▶ _Data for this exercise_
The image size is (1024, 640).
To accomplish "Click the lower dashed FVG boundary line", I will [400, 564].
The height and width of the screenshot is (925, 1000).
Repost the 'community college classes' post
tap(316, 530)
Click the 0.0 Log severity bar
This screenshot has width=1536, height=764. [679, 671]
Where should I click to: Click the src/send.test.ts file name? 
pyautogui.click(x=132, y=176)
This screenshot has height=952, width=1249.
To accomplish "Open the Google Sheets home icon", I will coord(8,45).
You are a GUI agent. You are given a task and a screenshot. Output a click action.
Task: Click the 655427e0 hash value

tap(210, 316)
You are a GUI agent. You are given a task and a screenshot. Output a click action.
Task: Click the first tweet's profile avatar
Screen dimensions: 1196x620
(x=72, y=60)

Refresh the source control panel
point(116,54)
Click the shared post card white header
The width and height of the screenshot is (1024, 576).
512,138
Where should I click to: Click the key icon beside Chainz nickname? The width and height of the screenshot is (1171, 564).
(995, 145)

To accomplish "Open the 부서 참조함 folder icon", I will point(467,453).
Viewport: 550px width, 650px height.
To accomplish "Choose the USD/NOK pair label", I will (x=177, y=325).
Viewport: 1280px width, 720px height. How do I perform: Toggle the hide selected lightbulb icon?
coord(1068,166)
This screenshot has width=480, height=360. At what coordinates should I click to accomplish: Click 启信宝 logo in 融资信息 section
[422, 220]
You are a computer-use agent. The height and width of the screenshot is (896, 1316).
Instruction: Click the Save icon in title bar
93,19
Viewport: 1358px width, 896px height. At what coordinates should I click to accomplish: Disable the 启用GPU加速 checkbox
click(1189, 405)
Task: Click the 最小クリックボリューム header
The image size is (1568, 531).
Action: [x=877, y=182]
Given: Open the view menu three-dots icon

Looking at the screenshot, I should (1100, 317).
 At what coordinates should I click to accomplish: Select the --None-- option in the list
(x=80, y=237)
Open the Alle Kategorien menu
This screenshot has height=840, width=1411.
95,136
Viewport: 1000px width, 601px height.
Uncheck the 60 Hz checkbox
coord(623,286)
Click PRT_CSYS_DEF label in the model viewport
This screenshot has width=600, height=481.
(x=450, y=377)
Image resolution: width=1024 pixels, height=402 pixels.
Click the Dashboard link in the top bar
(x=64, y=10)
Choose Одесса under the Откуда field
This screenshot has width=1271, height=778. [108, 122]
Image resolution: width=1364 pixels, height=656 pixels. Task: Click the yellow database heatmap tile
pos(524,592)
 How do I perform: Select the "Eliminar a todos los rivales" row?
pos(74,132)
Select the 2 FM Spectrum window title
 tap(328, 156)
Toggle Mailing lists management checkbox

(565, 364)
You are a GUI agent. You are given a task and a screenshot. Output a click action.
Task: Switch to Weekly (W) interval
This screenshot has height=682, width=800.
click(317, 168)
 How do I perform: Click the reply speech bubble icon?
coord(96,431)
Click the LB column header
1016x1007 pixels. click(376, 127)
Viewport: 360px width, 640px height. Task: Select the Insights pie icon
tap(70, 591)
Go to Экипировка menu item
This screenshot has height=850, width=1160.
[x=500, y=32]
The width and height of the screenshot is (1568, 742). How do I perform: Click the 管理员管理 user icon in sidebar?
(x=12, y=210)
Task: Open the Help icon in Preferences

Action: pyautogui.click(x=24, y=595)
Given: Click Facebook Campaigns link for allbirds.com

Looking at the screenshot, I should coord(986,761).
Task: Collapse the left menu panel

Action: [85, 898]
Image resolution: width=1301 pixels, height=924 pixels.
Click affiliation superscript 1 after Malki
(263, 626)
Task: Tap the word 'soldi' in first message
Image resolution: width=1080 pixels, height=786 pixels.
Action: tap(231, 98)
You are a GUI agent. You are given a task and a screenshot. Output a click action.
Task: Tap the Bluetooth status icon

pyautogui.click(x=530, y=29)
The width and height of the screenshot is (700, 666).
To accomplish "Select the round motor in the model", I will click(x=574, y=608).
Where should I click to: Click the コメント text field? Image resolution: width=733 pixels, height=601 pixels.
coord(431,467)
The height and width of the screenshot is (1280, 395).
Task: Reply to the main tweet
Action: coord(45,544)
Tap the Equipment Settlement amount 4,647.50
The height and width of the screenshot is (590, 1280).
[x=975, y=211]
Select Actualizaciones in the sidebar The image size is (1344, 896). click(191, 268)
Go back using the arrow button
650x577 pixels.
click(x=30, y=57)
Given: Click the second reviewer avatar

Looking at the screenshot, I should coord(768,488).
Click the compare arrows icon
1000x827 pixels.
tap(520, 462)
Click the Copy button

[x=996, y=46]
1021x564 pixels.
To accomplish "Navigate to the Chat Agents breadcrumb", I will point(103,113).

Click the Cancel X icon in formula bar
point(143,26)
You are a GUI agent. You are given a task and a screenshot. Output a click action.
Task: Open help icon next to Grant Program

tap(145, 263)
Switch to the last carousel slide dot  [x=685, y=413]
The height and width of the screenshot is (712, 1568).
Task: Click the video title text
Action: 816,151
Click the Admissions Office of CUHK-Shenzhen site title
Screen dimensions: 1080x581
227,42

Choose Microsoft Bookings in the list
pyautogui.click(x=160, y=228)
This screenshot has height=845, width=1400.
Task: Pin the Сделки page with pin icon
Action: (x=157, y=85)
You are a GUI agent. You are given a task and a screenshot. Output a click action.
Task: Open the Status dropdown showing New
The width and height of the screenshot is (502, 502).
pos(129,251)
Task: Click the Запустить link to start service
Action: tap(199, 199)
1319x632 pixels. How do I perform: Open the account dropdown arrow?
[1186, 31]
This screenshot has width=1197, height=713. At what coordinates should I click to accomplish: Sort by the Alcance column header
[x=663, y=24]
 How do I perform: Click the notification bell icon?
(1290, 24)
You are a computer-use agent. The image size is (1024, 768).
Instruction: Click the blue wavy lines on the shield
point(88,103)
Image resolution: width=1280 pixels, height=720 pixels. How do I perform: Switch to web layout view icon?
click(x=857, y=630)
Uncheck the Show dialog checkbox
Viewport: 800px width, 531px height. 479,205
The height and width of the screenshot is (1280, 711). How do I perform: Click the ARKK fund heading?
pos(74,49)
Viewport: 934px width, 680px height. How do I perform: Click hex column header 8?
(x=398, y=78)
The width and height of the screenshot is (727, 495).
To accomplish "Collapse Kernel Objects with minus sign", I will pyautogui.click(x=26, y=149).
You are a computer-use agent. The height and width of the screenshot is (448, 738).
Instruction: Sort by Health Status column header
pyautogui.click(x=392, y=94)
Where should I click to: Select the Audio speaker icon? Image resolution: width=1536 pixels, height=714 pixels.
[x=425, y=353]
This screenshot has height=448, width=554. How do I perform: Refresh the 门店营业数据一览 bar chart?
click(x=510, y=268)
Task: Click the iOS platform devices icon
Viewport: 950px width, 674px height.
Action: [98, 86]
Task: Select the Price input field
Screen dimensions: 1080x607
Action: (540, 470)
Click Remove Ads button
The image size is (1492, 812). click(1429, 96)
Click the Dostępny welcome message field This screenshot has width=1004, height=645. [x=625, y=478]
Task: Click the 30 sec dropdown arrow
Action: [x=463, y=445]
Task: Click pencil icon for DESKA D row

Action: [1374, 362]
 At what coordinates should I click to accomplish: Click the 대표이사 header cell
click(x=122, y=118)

▶ _Requirement_
Whenever a line in the entries above includes the word "computer", pull that line out.

▶ _Result for this exercise_
You are a computer-use agent. The height and width of the screenshot is (896, 1316).
You are a computer-use agent. The image size is (1024, 768).
You are a computer-use agent. The height and width of the screenshot is (448, 738).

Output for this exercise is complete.